Evolving Europe
January 28, 2011Currently the estimated population of Muslims in Europe is around 44 million. According to population projections from the US-based Pew Research Center, by 2030 this figure will have increased by almost a third to just over 58 million.
In Europe as a whole, the Muslim share of the population will rise from six percent of inhabitants in 2010, to 8 percent in 2030.
Pew states that factors including higher fertility rates among Muslim women and improving health and economic conditions in Muslim majority countries are reasons why the population is growing.
Impact on Europe
By 2030, Pew projected that France and Belgium would join eight other countries where Muslims make up more than 10 percent of the total population.
Tufyal Choudhury authored the 'At Home in Europe' project for the Open Society Foundation, which examined the attitudes of Muslims in seven EU countries. He told Deutsche Welle that European policymakers and practitioners would need to "adapt to diversity."
"In terms of delivery of education, employment, health services there will need to be an adaptation to greater diversity in society, not just Muslims per se," said Choudhury.
Europe will also need to improve the way it tackles discrimination, says the EU Agency for Fundamental Rights (FRA).
"One in three Muslims is being discriminated right now," spokesperson Blanca Tapia told Deutsche Welle. "The highest area of discrimination is in employment and this is a key part of the integration process, so that migrants can contribute to society."
Developing integration
The forecast that the Muslim population is to grow is likely to fuel the already fiery European topic of integration. The subject of how minorities integrate with majorities in society has been long debated in Germany, France, the UK and several other EU countries.

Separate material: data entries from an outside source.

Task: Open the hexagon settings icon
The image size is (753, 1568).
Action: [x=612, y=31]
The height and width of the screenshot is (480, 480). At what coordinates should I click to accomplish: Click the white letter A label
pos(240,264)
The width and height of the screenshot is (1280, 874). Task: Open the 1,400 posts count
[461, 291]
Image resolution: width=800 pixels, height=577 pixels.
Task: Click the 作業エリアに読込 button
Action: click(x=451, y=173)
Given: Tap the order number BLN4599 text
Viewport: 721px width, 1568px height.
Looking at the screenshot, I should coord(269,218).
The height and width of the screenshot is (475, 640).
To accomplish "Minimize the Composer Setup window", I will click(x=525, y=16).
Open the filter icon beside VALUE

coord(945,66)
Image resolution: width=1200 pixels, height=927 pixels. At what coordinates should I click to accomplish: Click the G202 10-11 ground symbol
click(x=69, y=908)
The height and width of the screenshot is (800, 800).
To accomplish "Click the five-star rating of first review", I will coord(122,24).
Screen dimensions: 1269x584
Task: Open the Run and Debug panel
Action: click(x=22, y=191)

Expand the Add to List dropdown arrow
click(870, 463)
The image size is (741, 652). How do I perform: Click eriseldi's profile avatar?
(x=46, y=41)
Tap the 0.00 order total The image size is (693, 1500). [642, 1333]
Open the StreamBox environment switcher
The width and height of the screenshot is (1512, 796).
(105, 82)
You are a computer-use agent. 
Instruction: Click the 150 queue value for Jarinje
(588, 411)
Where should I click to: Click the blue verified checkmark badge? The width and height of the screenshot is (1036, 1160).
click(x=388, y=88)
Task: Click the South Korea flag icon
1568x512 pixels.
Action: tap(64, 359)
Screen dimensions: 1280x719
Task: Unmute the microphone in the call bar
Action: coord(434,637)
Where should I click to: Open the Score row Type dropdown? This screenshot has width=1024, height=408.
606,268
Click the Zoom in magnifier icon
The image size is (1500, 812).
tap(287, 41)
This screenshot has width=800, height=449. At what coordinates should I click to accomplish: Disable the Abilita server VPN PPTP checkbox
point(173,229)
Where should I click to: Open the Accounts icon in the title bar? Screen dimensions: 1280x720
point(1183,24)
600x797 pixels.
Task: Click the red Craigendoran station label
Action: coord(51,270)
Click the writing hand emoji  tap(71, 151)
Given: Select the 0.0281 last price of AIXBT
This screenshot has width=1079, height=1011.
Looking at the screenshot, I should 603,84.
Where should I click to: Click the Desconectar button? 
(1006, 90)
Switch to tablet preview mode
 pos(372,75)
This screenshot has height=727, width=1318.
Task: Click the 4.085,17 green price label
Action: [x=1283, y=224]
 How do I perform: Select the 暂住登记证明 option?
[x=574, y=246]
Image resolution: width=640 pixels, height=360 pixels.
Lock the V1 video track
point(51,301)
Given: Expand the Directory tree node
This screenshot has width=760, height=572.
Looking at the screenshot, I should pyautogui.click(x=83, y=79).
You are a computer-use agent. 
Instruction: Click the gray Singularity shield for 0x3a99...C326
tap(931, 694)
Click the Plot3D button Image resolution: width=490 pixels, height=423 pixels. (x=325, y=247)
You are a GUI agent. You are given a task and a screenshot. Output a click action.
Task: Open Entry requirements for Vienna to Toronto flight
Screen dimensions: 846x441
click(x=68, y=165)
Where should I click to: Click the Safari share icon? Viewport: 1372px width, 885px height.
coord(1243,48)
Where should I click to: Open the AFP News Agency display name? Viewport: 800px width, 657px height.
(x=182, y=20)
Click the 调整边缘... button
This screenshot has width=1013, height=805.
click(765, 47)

The balance between allowing Muslims to practice their faith in freedom and expecting them to adapt to life in a traditionally Christian culture is not an easy one.
"Integration is working," said Choudhury. "Europe doesn't see that integration takes three generations, and it is roughly where it should be when it comes to generation number two."
Choudhury argued it is part of a normal pattern for there to be tensions with second generation immigrants, as they try to find a balance between the culture and history of their parents and their sense of belonging in the European country of their birth.
Special treatment?
As Europe's population changes, attitudes will also start to change said Choudhury.
"It important to recognize that what many Muslims would see as equal treatment, such as the provision of Halal meat, may be seen by non-Muslims as special, or privileged treatment," he said.
This is the area where Europe is most unsure of itself, as seen with the issue over whether to ban or allow the Islamic face veil which dominated debate in France and Belgium.
European countries will have to decide whether equal treatment means the same for everyone, or recognizing difference and diversity.